Novel Review: The Invisible Life of Addie LaRue

“Ideas are so much wilder than memories.”

A genre-bending fantasy sits atop the bestseller list this past year, the story of a woman who makes a deal with an ancient, dark god.

You know how these things tend to go.

Title: The Invisible Life of Addie LaRue

Author: V.E. Schwab
ISBN-10‏: ‎0765387565
ISBN-13: ‎978-0765387561

First Published: October 2020.

Amazon.uk, Amazon.com, Amazon.ca and as a kindle.

Premise:

That is the madness of it. Every day is amber, and she is the fly trapped inside. No way to think in days or weeks when she lives in moments. Time begins to lose its meaning—and yet, she has not lost track of time. She cannot seem to misplace it (no matter how she tries) and so Addie knows what month it is, what day, what night, and so she knows it has been a year.

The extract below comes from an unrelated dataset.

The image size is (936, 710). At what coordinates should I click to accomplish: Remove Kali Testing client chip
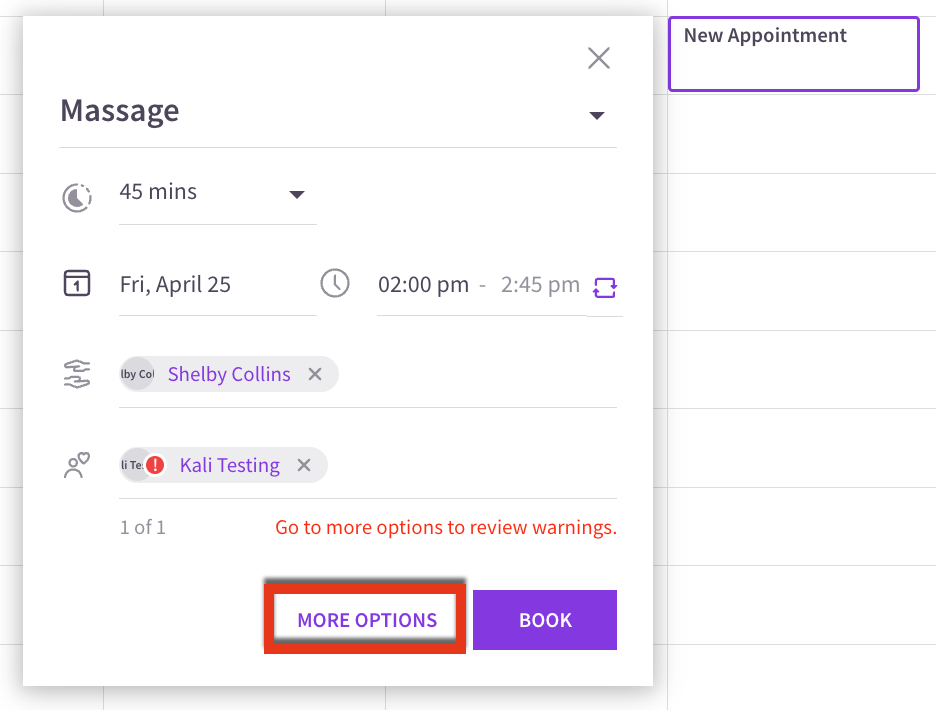point(304,465)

In the 1700s, a woman makes a deal with a dark god. She can live as long as she wants, but no one will ever remember her. For both Addie and her sinister benefactor, the devil proves to be in the details.

High Point:

Schwab proves particularly adept at summoning places and times she has never seen and making them believable.

Low Point:

Despite a protagonist who has had three centuries of life, the novel spends a lot of time in contemporary New York City, before reaching a conclusion that you may well see coming. Schwab loves descriptive detail and foreshadowing.

The Scores:

Originality: 3/6 We’ve seen the basic premise before, back to antiquity. Schwab gives it her own touch.

Imagery: 6/6

Story: 5/6 The book features a strong plot, slow in some places, but effectively told.

Addie learns to function as someone who cannot be recalled. That is, if someone leaves her presence or she leaves theirs, they can no longer recall who she is. Her curse creates a number of challenges. Only the rather Goth god/demon (he appears to her in a form that will have you thinking of Gaiman’s Sandman) with whom she has struck a deal remembers—and, in 2014, a seemingly ordinary bookstore owner named Henry.

Just handling the plot complications created by someone who cannot be remembered must have taxed Schwab, but she proves equal to the task.

Characterization: 6/6 Writing a fully-realized three-hundred-year-old character is something at which many writers have experienced difficulties. Schwab succeeds.

Emotional Response: 5/6 I rather liked her visits to the place where she was born.

Editing: 5/6

Overall: 5/6

In total, The Invisible Life of Addie LaRue receives 35/42

Note

I’m fairly confident there will be a film adaptation. I’m less certain it will succeed. Some concepts work better on paper.